SUPPLIED RECORDS
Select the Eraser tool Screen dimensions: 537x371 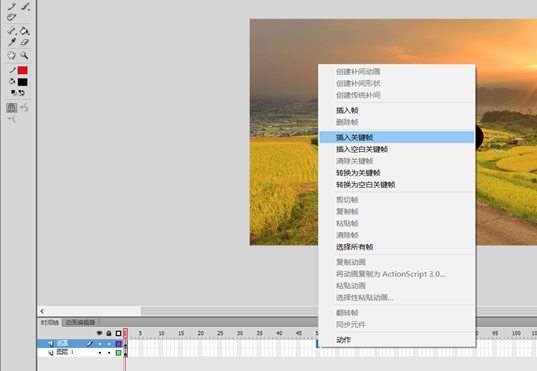coord(24,42)
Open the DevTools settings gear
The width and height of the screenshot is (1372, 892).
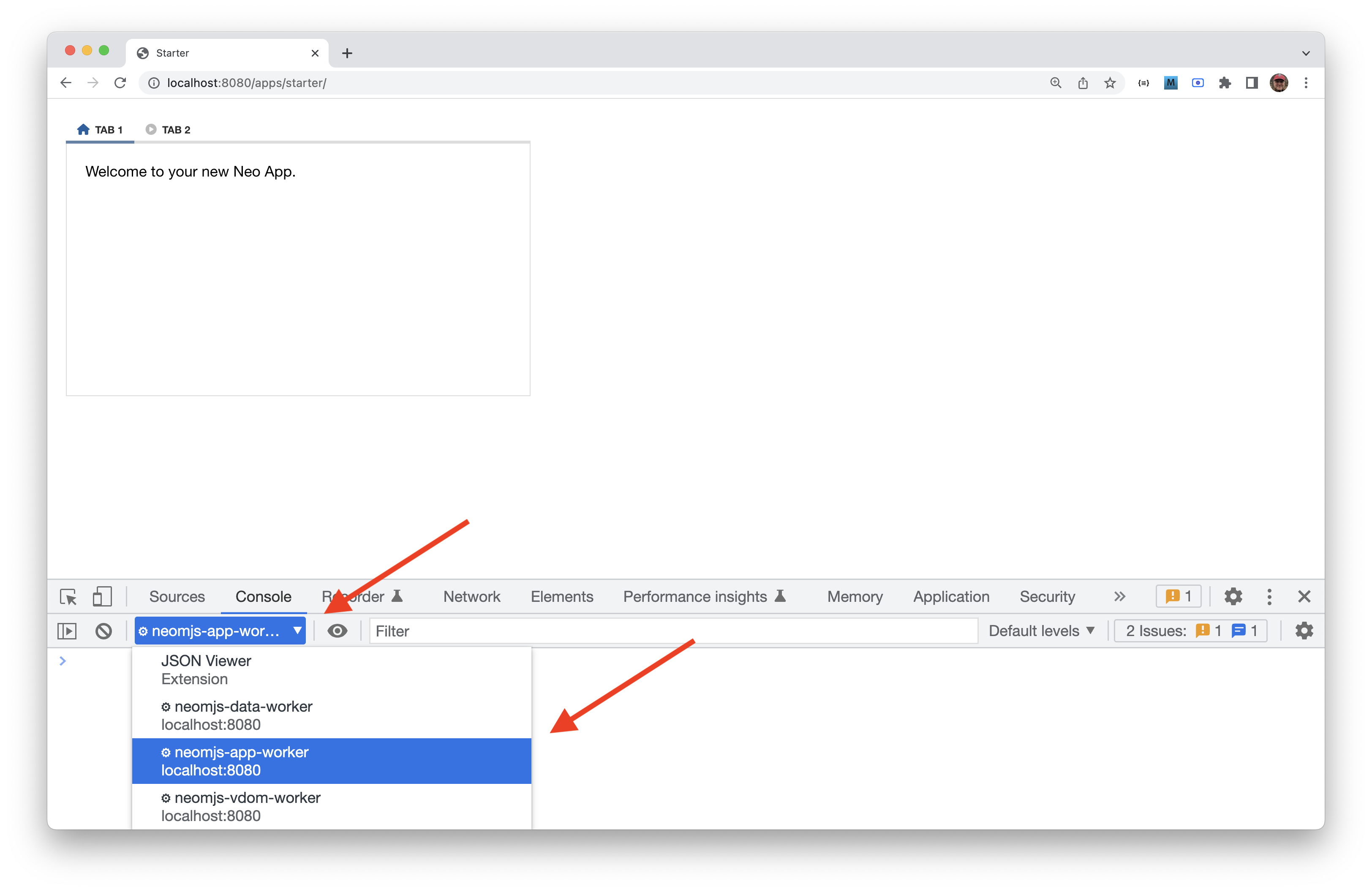click(1233, 596)
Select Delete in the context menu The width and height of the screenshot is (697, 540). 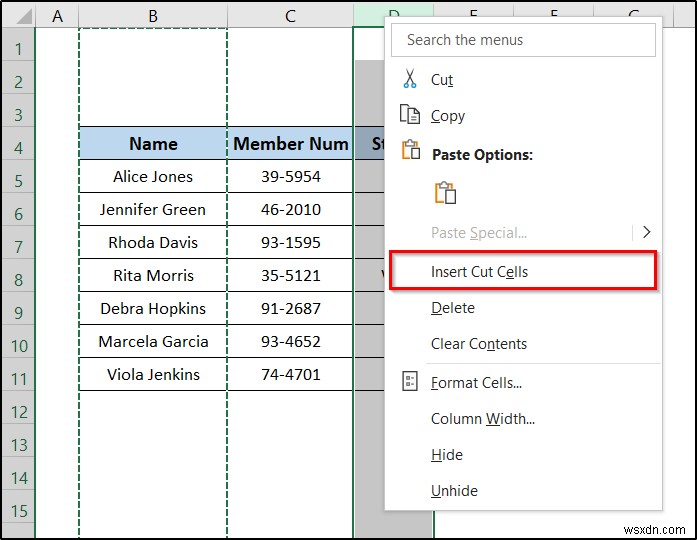[x=453, y=308]
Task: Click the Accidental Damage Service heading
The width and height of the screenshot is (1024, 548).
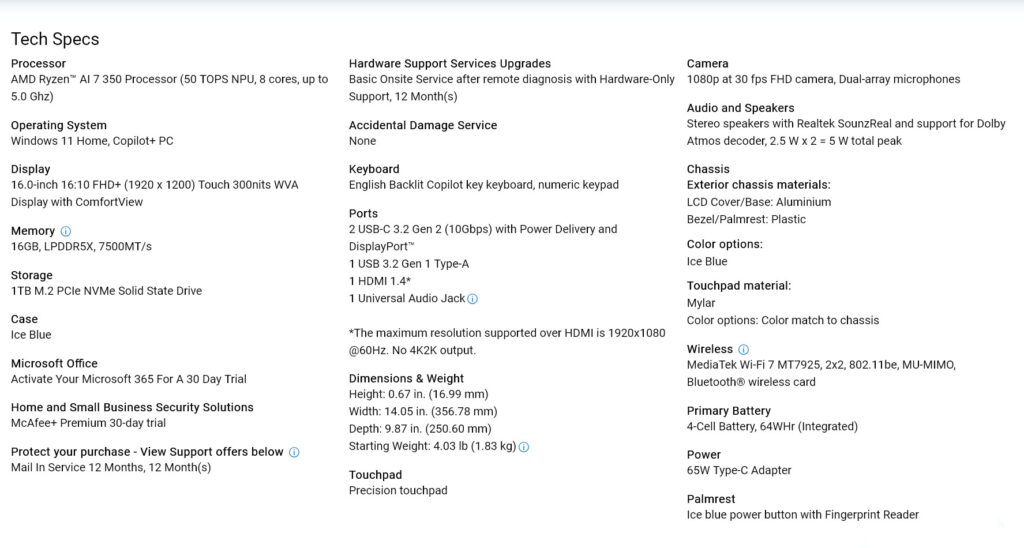Action: pos(423,125)
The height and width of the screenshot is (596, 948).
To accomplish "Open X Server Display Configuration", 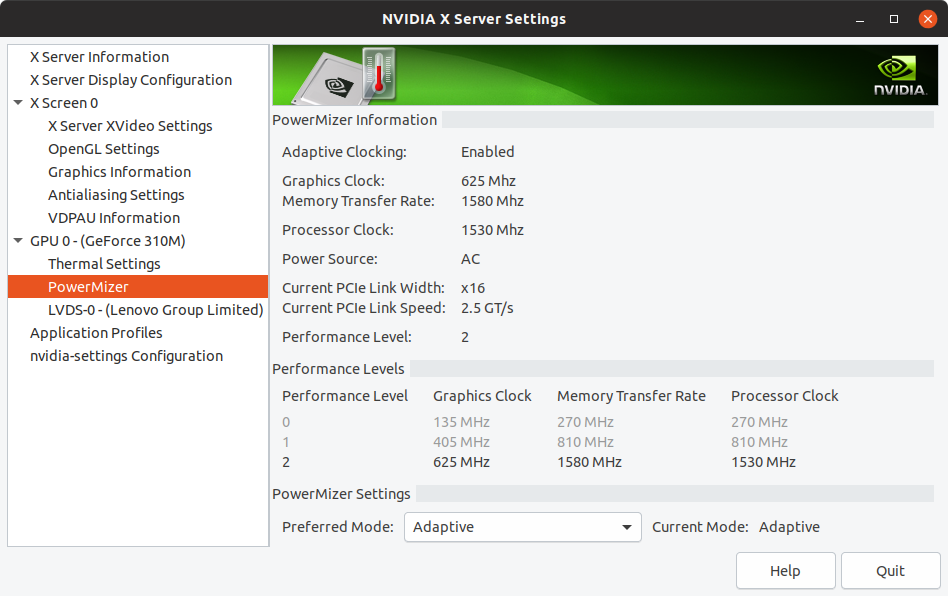I will (131, 80).
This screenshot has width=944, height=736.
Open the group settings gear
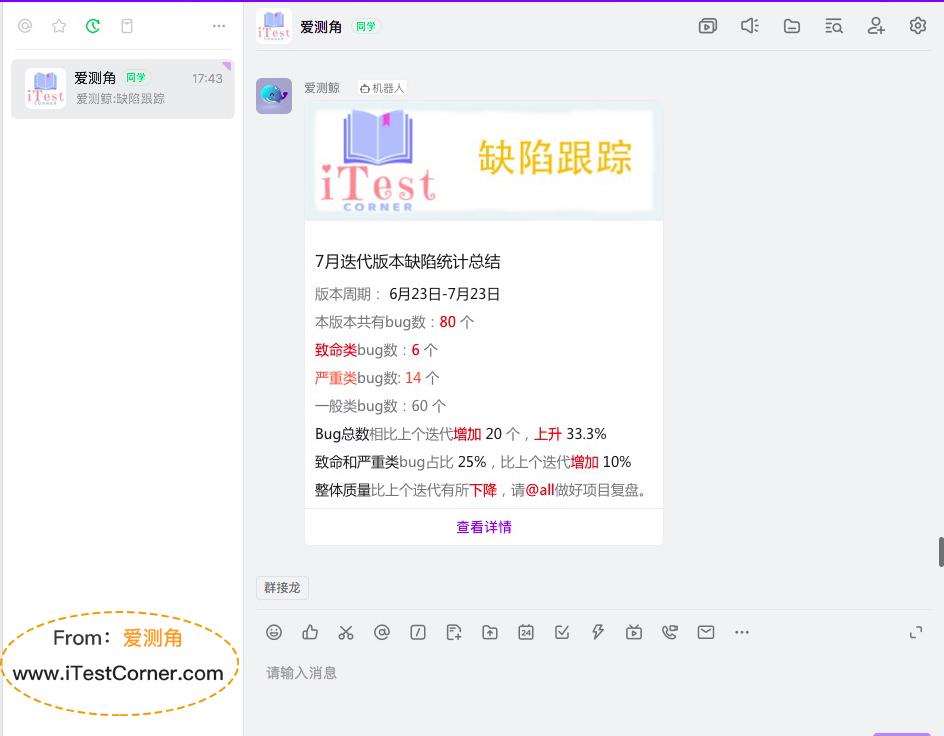917,26
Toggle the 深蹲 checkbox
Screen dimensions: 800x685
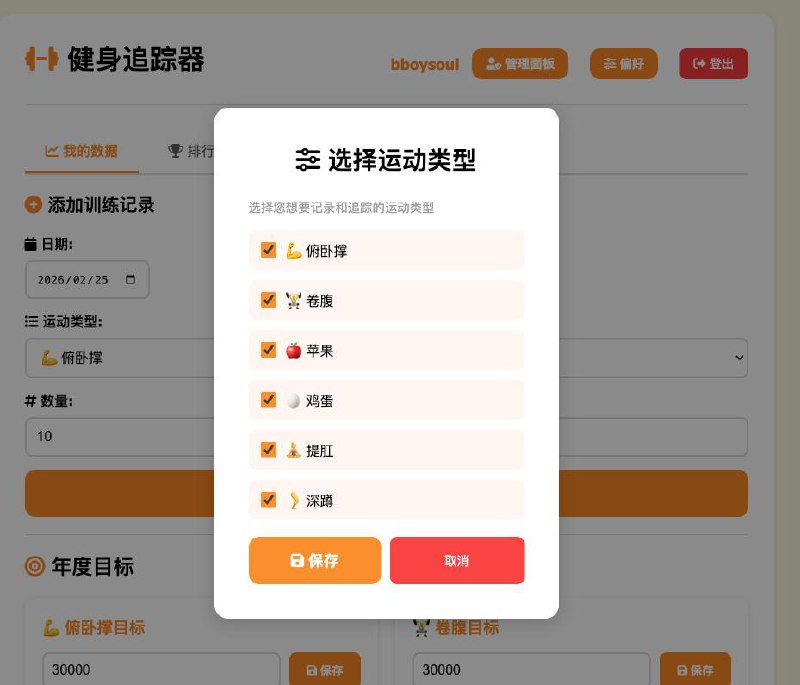268,500
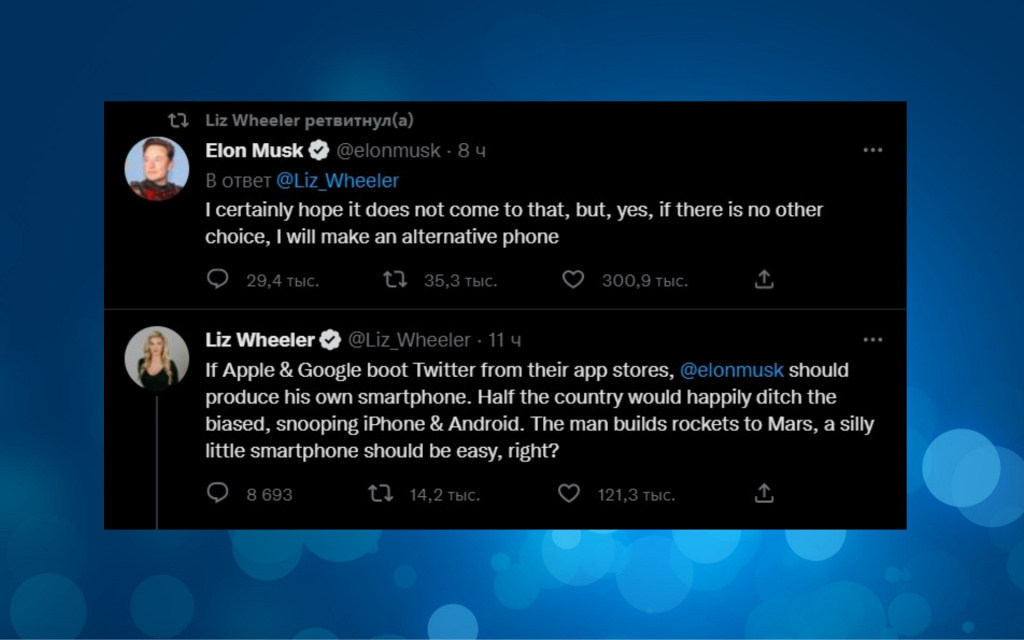Screen dimensions: 1024x640
Task: Click the @elonmusk mention in Liz's tweet
Action: pos(732,370)
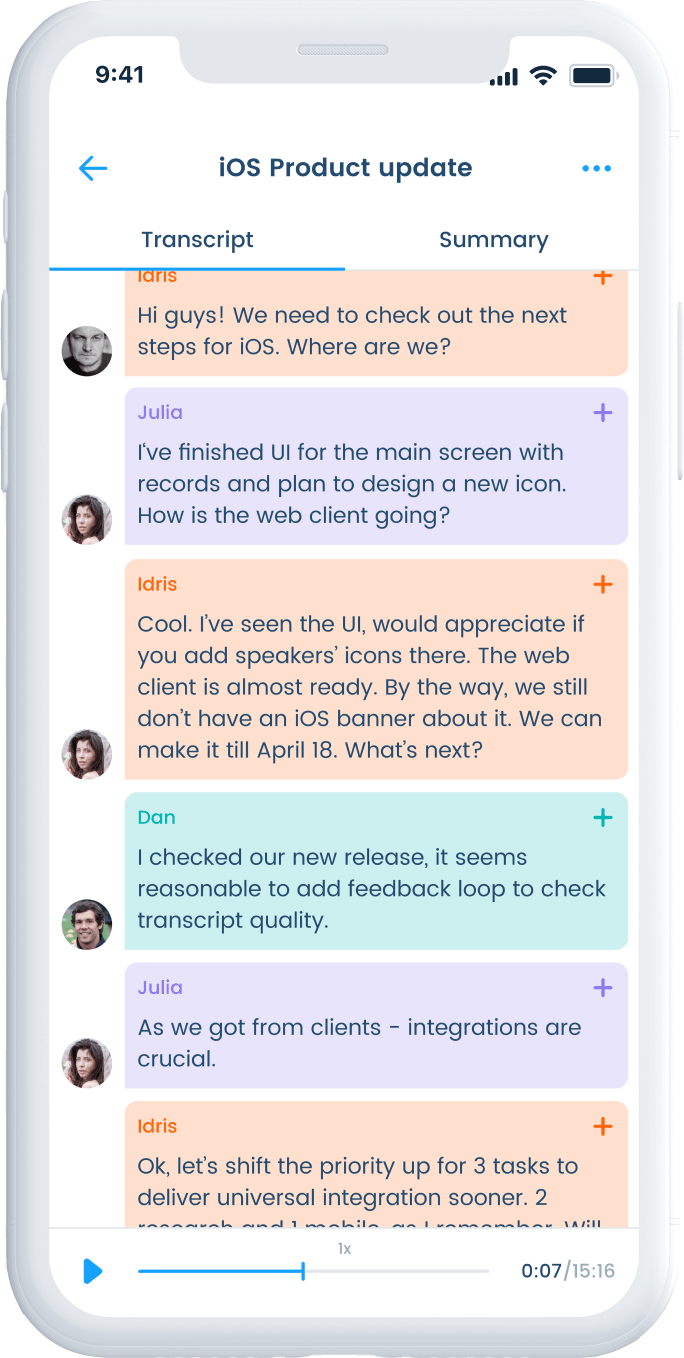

WRITTEN TASK
How many lines in the rows above contain the string "gear"? Case counts. Give only the number.

THE SOLUTION
2